New restrictions for bars and restaurants, social gatherings as COVID-19 cases continue to rise

Beginning Friday, New York State will limit the hours on any establishment that holds a liquor license, forcing them to close at 10 p.m. nightly in direct response to rising COVID-19 cases throughout the state.

The new restriction was among a series of measures announced by Governor Andrew Cuomo in a Wednesday conference call with media.

The rule will mostly impact bars and restaurants, but may also force places like bowling alleys that serve alcohol to close at 10 p.m. daily.

Mr. Cuomo said restaurants will be permitted to offer food only — no alcohol — to go after 10 p.m.

“If the lights are on and people are drinking, they get a summons,” he said.

Gyms, which were permitted to reopen at reduced capacity in late August, will also be required to close at 10 p.m.

The governor said that the state’s contact tracing program has indicated the virus may be spreading from contact at bars and restaurants, gyms as well as private, in-home gatherings.

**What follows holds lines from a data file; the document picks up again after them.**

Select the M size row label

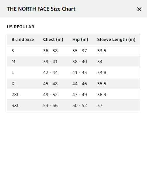click(x=13, y=62)
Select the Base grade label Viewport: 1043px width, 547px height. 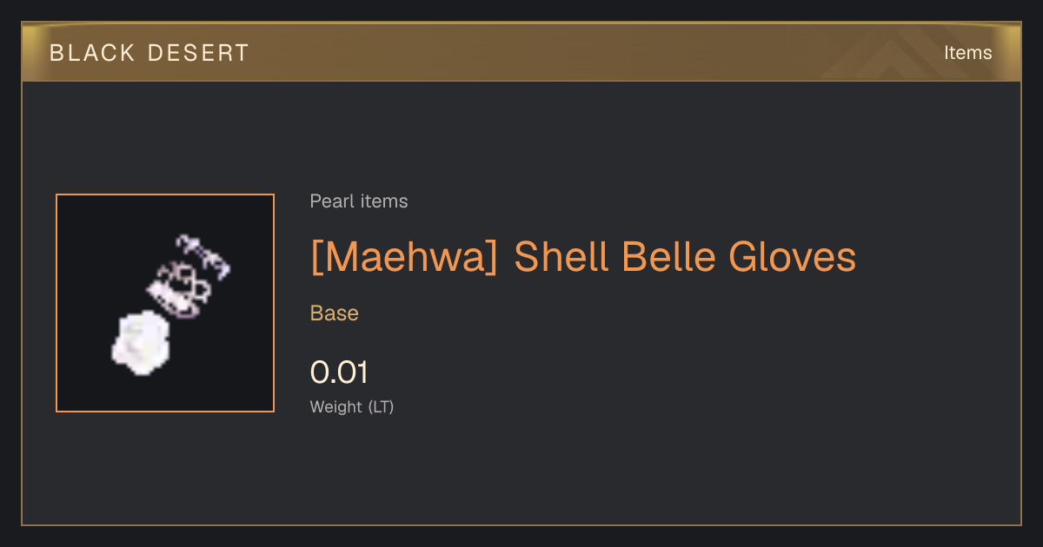click(x=335, y=313)
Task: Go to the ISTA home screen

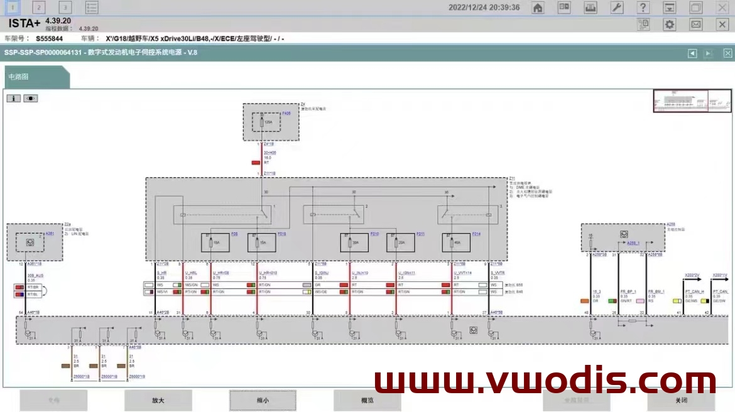Action: tap(538, 8)
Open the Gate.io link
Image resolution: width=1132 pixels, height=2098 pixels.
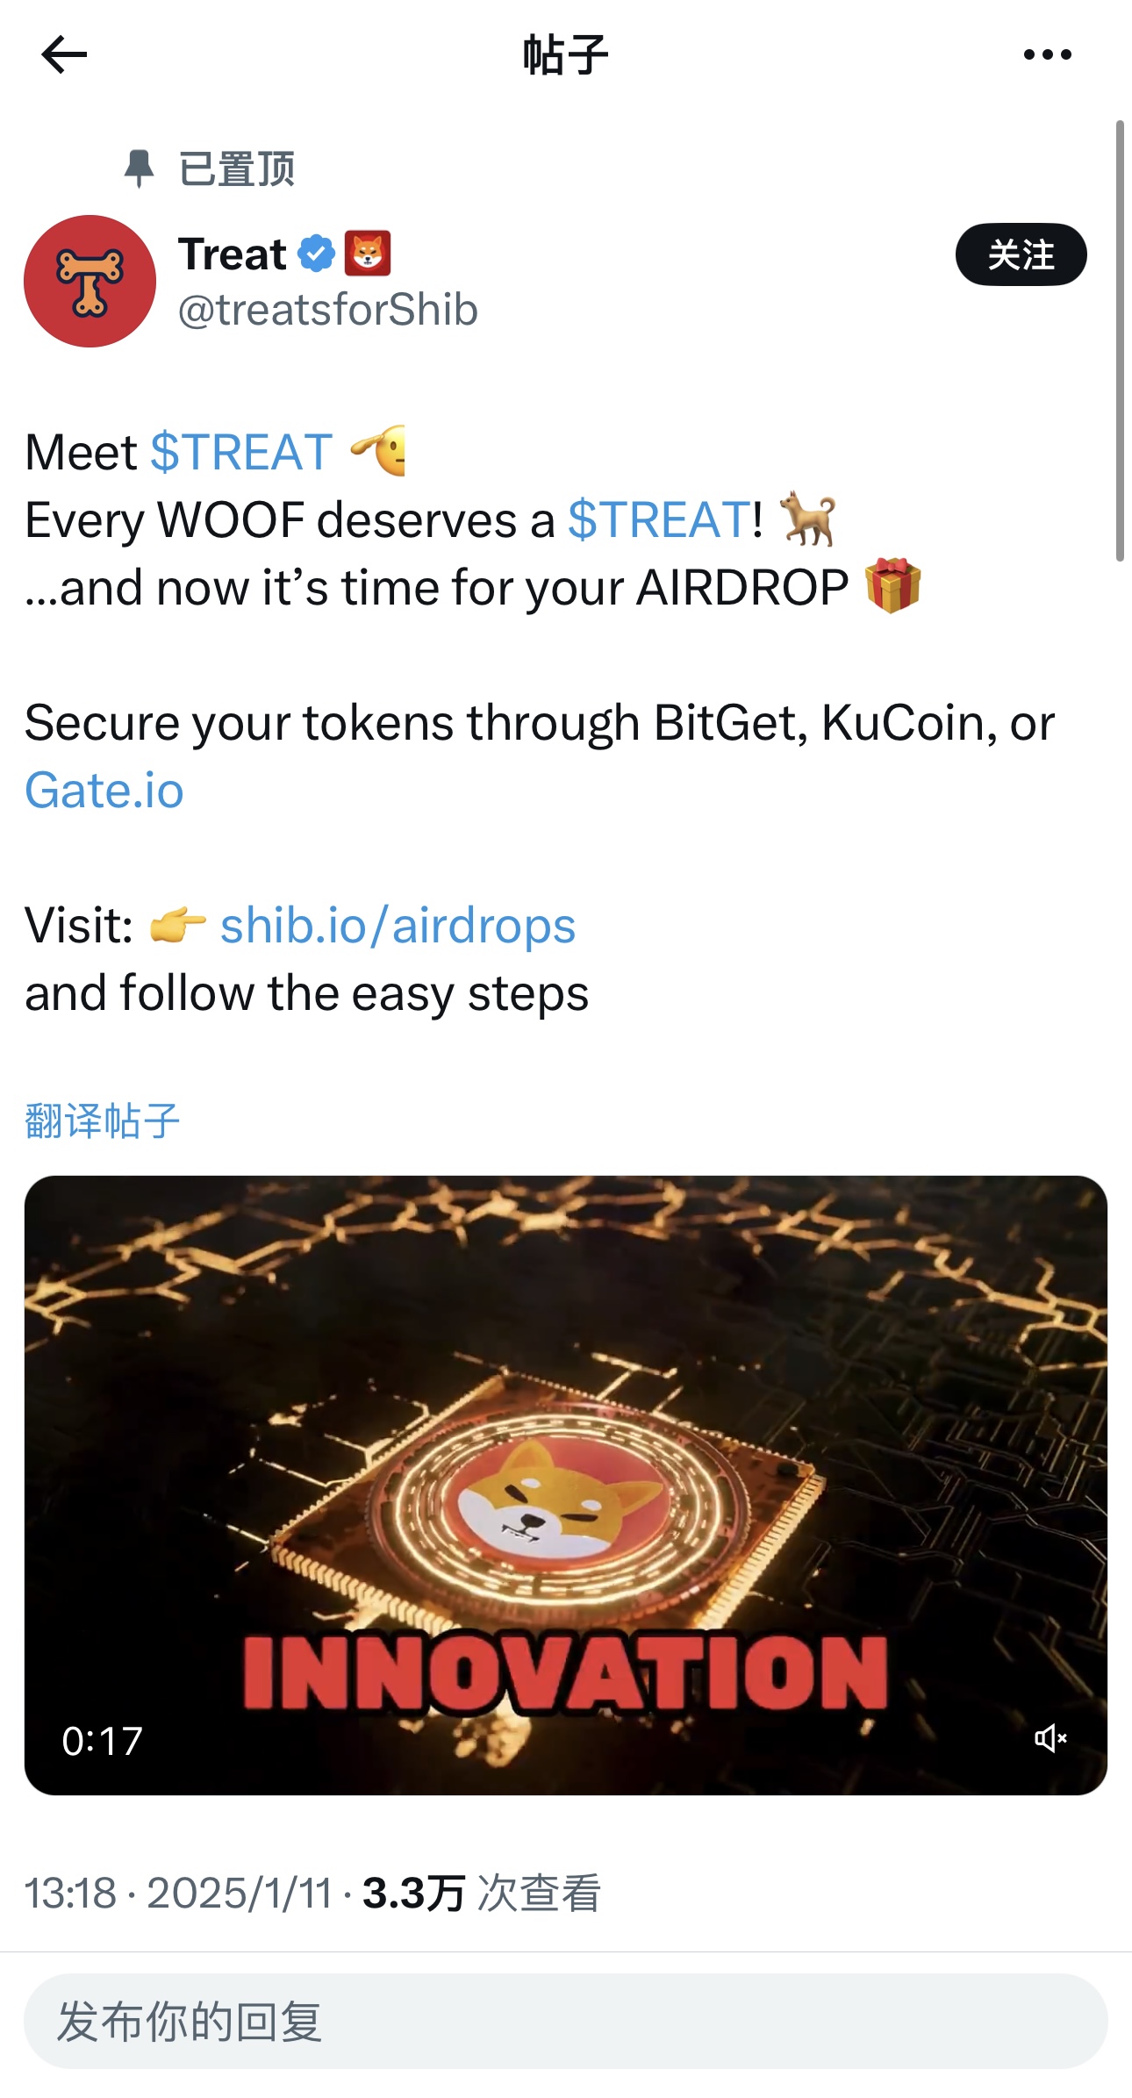(104, 790)
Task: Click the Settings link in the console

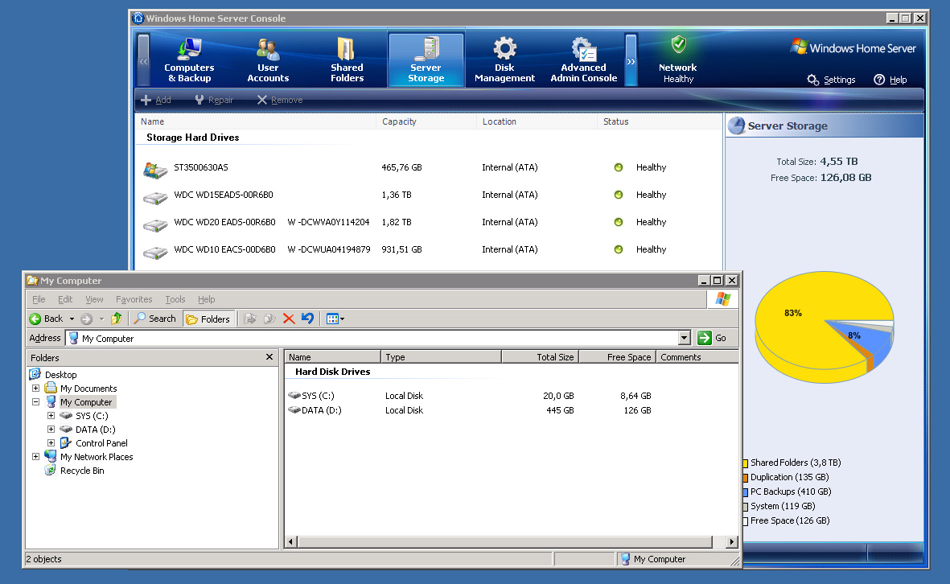Action: pyautogui.click(x=832, y=80)
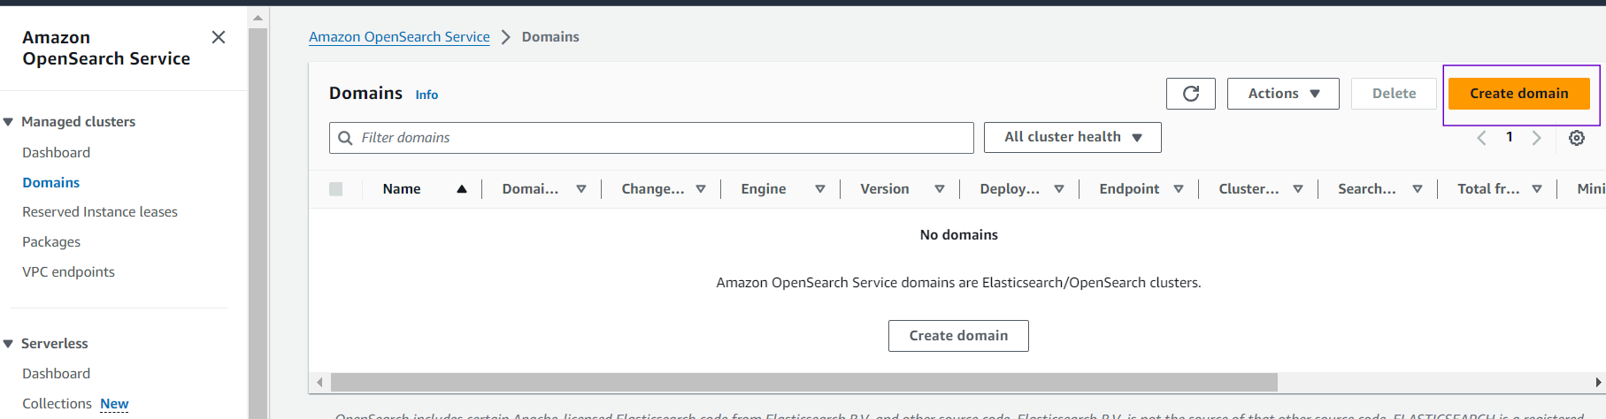Collapse the Serverless section

[9, 344]

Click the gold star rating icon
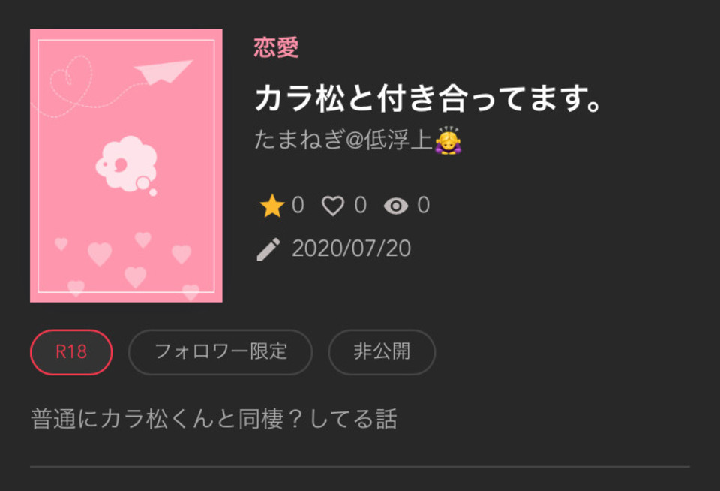click(272, 206)
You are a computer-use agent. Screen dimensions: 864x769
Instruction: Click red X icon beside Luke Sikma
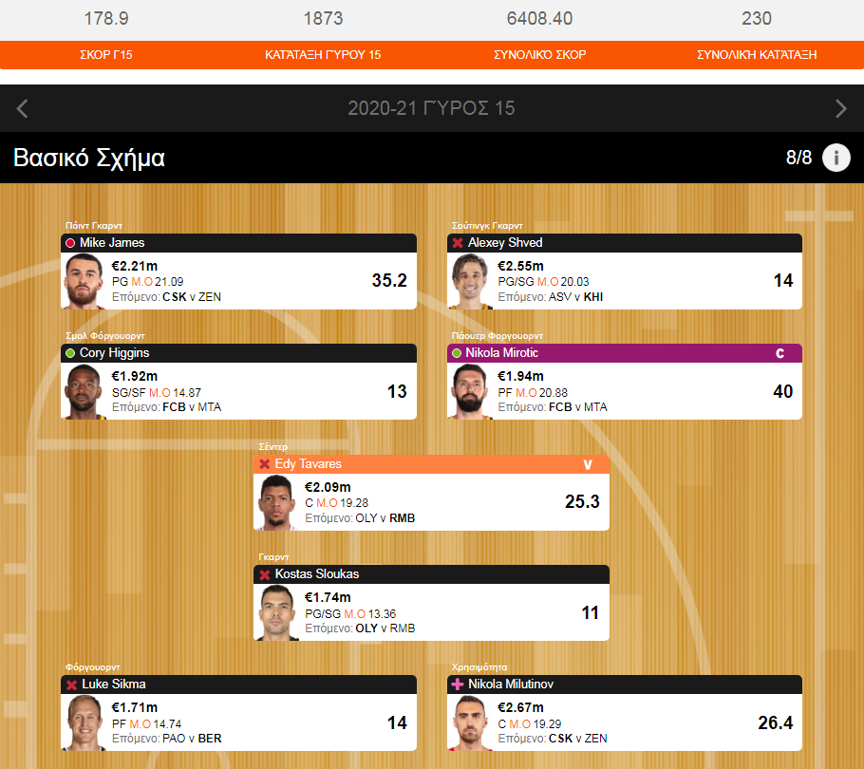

New York will also follow measures implemented by neighboring states to limit the number of people attending private parties to no more than 10 people.

“Halloween parties, football parties … this is one of the three great spreaders as identified by our contact tracing,” the governor said. “I don’t want people in Connecticut saying well we can’t meet at my house, so we’ll go meet at your house in New York. We don’t want the traffic being steered.”

On Tuesday, there were 164,300 tests administered statewide, with 4,820 positive results, bringing the infection rate to 2.93%.

There were 1,628 people hospitalized due to Covid-19 and the state reported 21 fatalities. Suffolk County numbers for today have not yet been released but there were more than 1,100 new cases announced in the past four days.

Gov. Cuomo said he believes the measures are appropriate in response to seeing a global uptick in virus transmission and said further measures, such as further reducing capacity for indoor dining, for example, would be considered if rates continue to rise.

The new statewide rules will take effect Friday, Nov. 13 at 10 p.m.